**GOAL OF THE EXERCISE:**
The answer must be one number: the count of lines in the data below that include "Task".

**THE DATA:**
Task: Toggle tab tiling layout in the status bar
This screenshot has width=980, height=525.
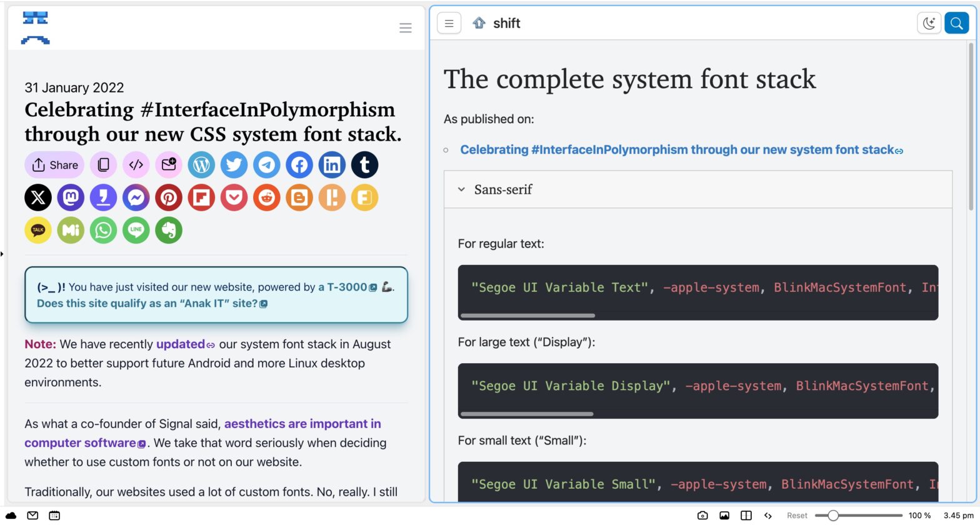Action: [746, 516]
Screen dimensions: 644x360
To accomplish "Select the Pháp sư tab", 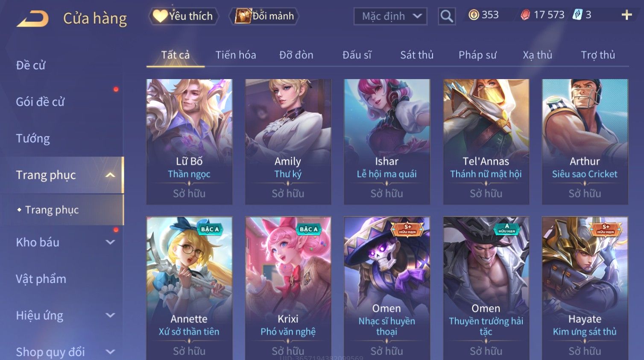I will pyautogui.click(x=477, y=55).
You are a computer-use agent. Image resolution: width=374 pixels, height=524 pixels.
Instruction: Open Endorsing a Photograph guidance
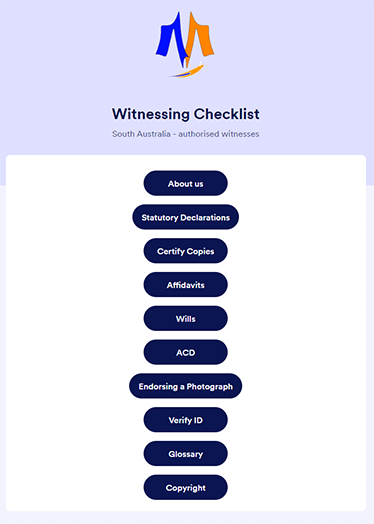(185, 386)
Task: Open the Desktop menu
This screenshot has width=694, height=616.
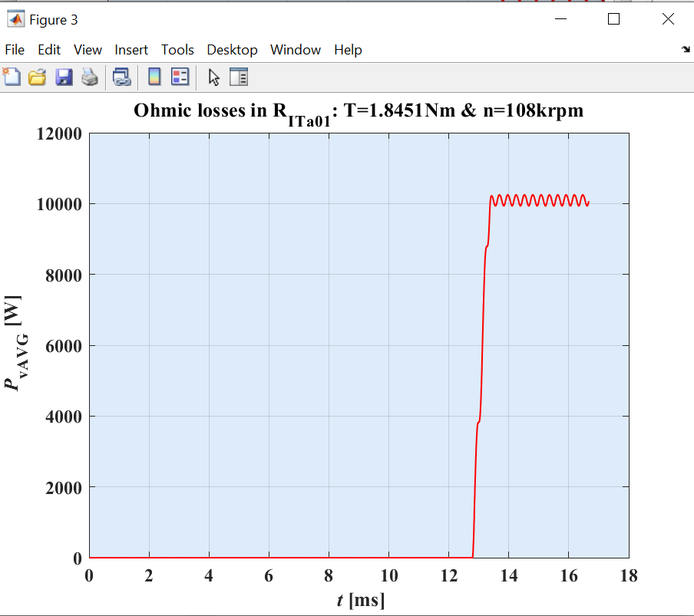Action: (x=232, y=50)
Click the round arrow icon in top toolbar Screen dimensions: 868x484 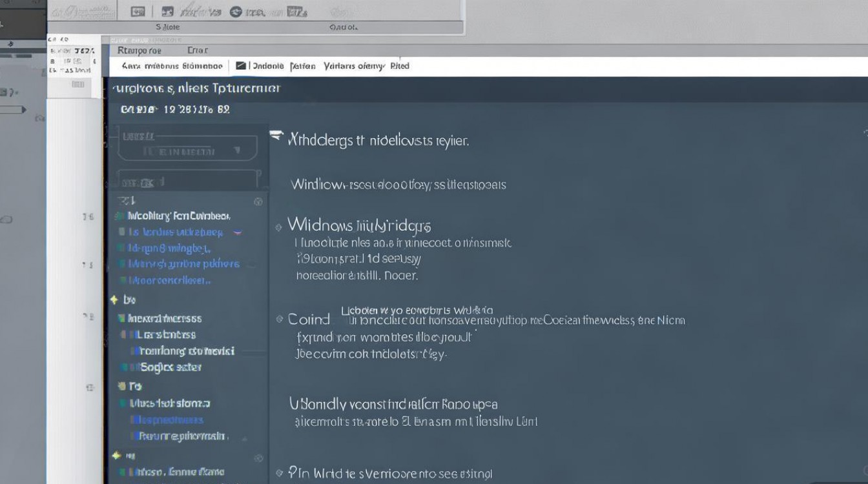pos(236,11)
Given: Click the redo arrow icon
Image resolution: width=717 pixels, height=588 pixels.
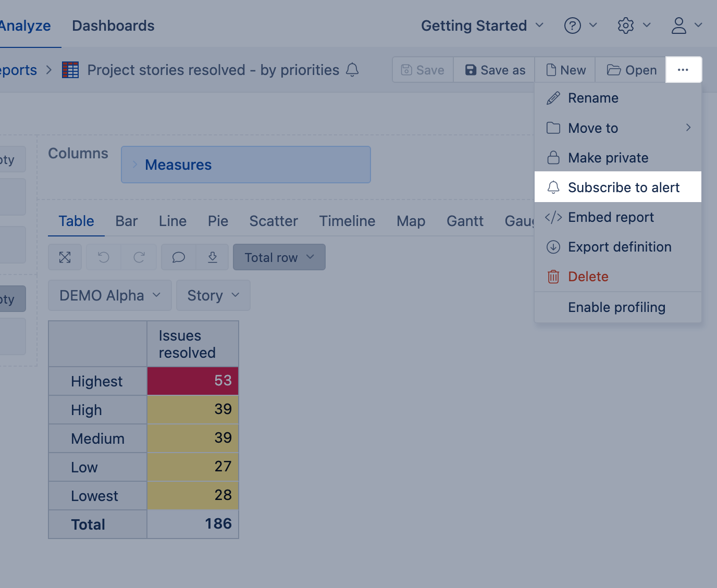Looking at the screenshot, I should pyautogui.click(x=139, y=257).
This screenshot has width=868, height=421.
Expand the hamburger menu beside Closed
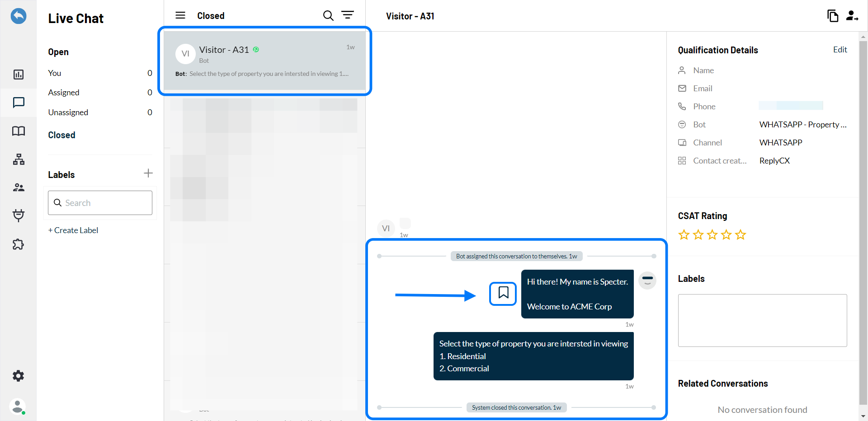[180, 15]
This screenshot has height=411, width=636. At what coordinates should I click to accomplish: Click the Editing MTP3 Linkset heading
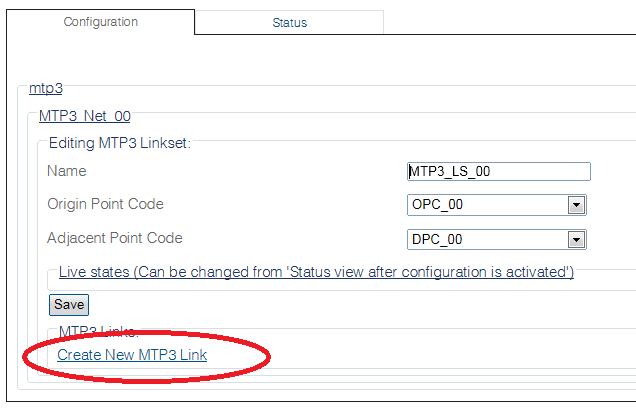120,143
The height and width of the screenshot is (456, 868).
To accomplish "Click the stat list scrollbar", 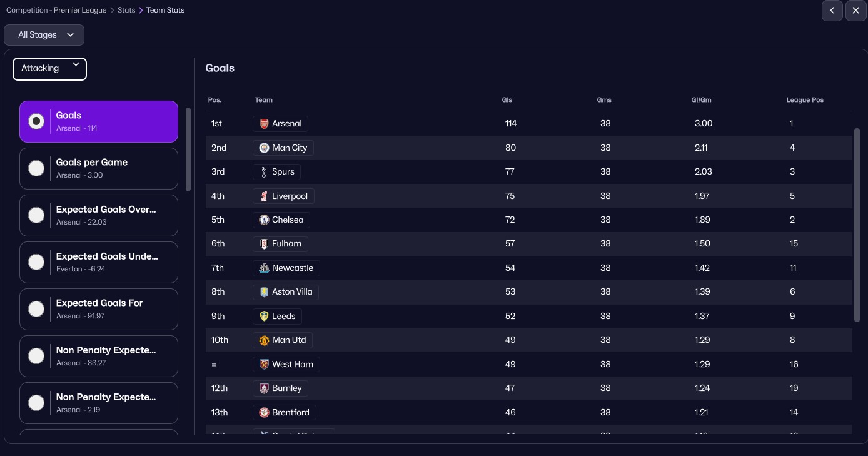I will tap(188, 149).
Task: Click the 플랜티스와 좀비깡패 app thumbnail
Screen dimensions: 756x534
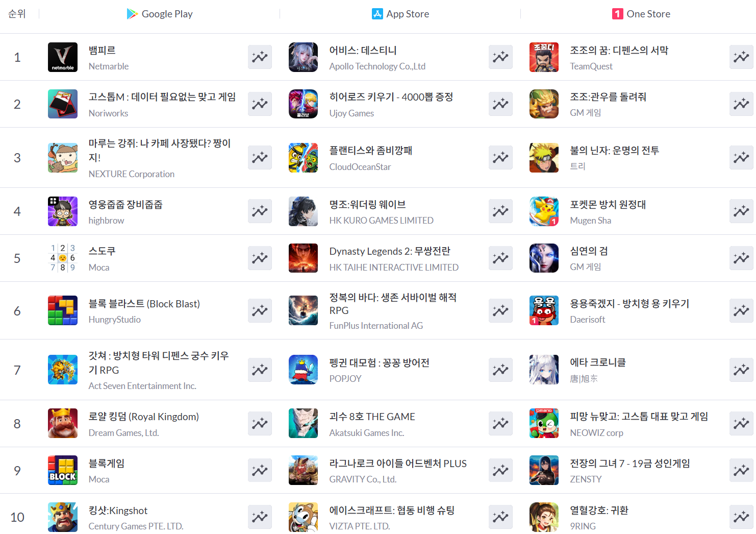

**SOLUTION:**
3